Northeastern moved into the Pennsylvania Avenue location, the former Pariser Bakery, about 25 years ago. The branch was profitable, Steve Cook says; the company had no plan to leave the site.


Until last year.

After things started to settle down from the pandemic, the Cooks remembered the inquiry from Beall and Resurrection Sandtown. They found the letter and called Beall and Hudson for a meeting.

Last October, Stephanie Cook met with the pastor, his trustee and their architect, Kevin Day, in a conference room at Northeastern Supply’s main office.

Hudson didn’t know what to expect. “I was going to offer them $500 for the [asphalt] lot,” he says.

But Stephanie Cook surprised him.

“She said they were going to give us the lot,” Hudson says.


And the surprise didn’t end there.

Stephanie Cook listened closely to Hudson and Beall as they described Resurrection Sandtown’s mission — to make something new and useful from land abandoned during the long, dreary flight of families from the city over many decades. The neighborhood needs services. It needs jobs. It needs new housing.

Hudson’s church, Ames United Methodist, has fallen into disrepair and is no longer safe for services. The congregation moved to Metropolitan United Methodist Church, where Hudson also serves as pastor. Poor, old Ames is to be demolished, but Resurrection Sandtown hopes to build housing for senior citizens in its place.

It’s all part of the big dream.

Stephanie Cook was so impressed that she left the meeting to have a chat with her father. She returned to the conference room with some news.

“She said they wanted to give us the whole thing, the buildings and all,” Hudson says. “It didn’t sink in right away.”


“We weren’t sure what she’d just said,” says Beall.

But, in another moment, it became clear: The Cook family would donate not only the asphalt lot, but the huge building on Pennsylvania Avenue and the warehouse behind it to Ames Memorial United Methodist Church for Resurrection Sandtown.

Suddenly, the launchpad for Hudson’s dream doubled in size. The donation amounted to half a large city block.

The announcement shocked Hudson and Beall. Hudson started crying and left the room.

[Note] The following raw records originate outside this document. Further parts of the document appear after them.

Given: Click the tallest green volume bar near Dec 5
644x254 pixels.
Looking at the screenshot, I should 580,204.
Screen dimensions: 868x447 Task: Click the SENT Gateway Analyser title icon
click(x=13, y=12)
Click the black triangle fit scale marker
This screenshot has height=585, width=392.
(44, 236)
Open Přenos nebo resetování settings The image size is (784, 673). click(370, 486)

“Stephanie just blew us away,” he says.

The Cooks decided that the property donation to Resurrection Sandtown could push the project along in a major way and eventually have a significant effect on life in West Baltimore. They would close their Pennsylvania Avenue operation and move its six employees to other branches.


“Baltimore needs help, West Baltimore needs real help,” says Steve Cook. “I thought, ‘you know what? Even though we’re making some money there, I’m at a point in life, our family is, where I can make a much larger difference [with the property donation] than by making a couple of dollars operating one of our stores.’”

It was Hudson’s passion for the project that most impressed the Cooks. “This gentleman,” says Steve Cook, “had such a vision. He had his act together. He knew what he wanted.”